Figure 11: Set-up Core Solver - Input Files tab

3.4: Set up the case

The second tab, which is Cases / Outputs, details all the settings that are used for tuning the core solver to the needs of our problem. Thus, there is a setup specific to the Data Analysis (multiple datasets) method we are working with. Also, there is information about which outputs we would like to study. Output 1 is present at the start, and we will keep it because each of our input matrices contains only one column of values.

Pay special attention to the Pearson correlation settings accessible via the Configure button. It is an important setup for the search for correlated anomalies. Since we do have only one input variable in our problem, there is no need to set the reference input variable. However, we want to discretize its range into $100$ bins and set the constant threshold rule for anomaly identification with the limit value of $0.05$ .
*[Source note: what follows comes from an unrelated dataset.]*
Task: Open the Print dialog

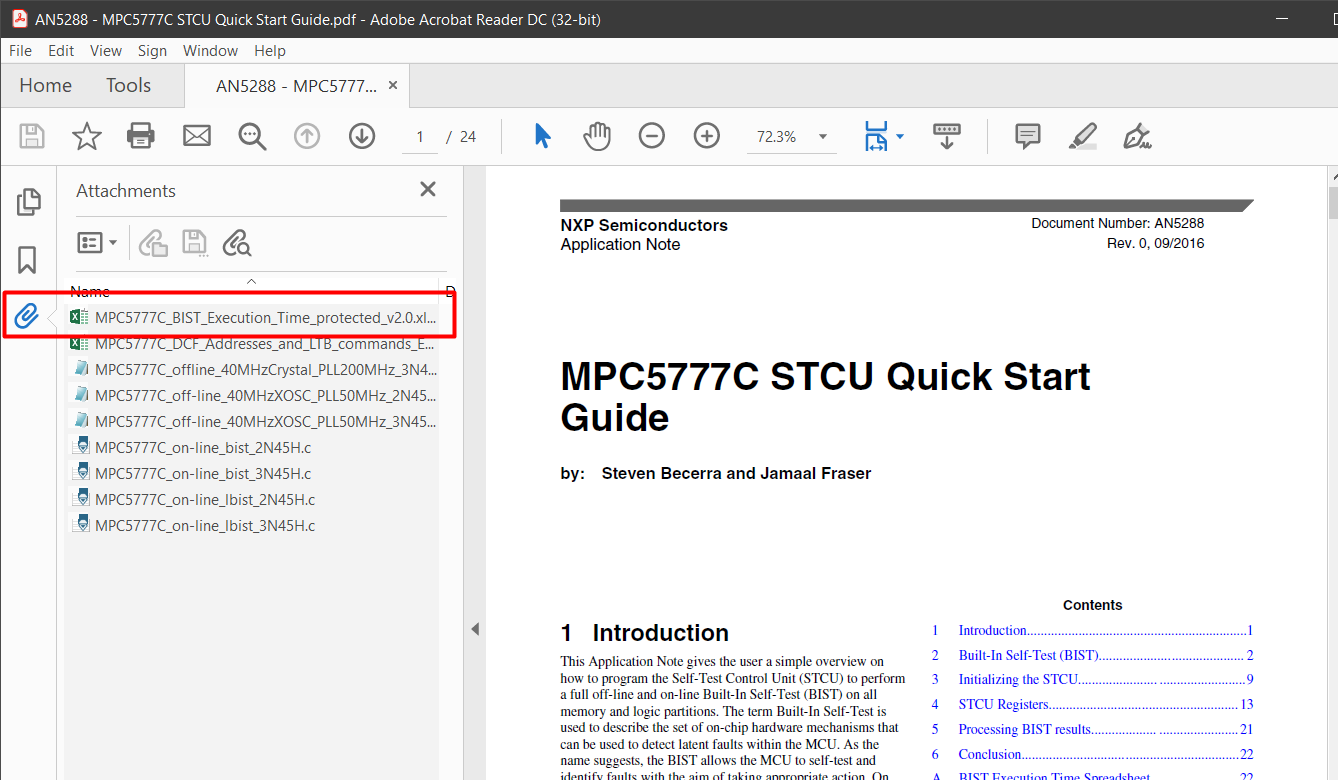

Figure 12: Set-up Core Solver - Pearson correlation settings

Be sure you have the same setup as shown in Figure 13. Note the LightGBM type of learner is used for both model and sub-models. Be sure you will select these from the drop-down menu. This method is well suited for large datasets such as the one we have here consisting of $100,000$ samples.

Figure 13: Set-up Core Solver - Case setup

3.5: General setup

Finally, in the third tab, there is information regarding naming and other solver aspects. In this case, we don’t need to modify anything, and we can directly save the setup. When we do that, an UptimRes_AD.json file will be generated in the project folder containing all the information that we saved. That file will be used by the solver itself.

Figure 14: Set-up Core Solver - General Setup tab

Part 4: Run Solver (Automation)

4.1: Create new automation configuration

Now it is time to open the Run Solver (Automation) from the Uptimai main interface. We will create a new automation file using the New automation section of the screen. Here, choosing any name and clicking the Create button stores the newly created file in the project folder. In case you want to load a previously created session, select one item from the list of the Existing automation section and confirm with the Open selected button. Eventually, you can search for any automation session under the Select another file button.

Figure 15: Run Solver (Automation) - Initial state

4.2: Select the Solver setup

The first important thing to do is to select the setup you've created in Part 3 of the tutorial. Our setup file UptimRes should be in the list of Available Core Solver setups shown on the left panel of the screen. The method 'DAm' (as Data Analysis - multiple datasets) was identified automatically to make the navigation through list items easier. Once the setup item is clicked, you can see the Setup file details. Then, confirm the selection with the Select this setup button.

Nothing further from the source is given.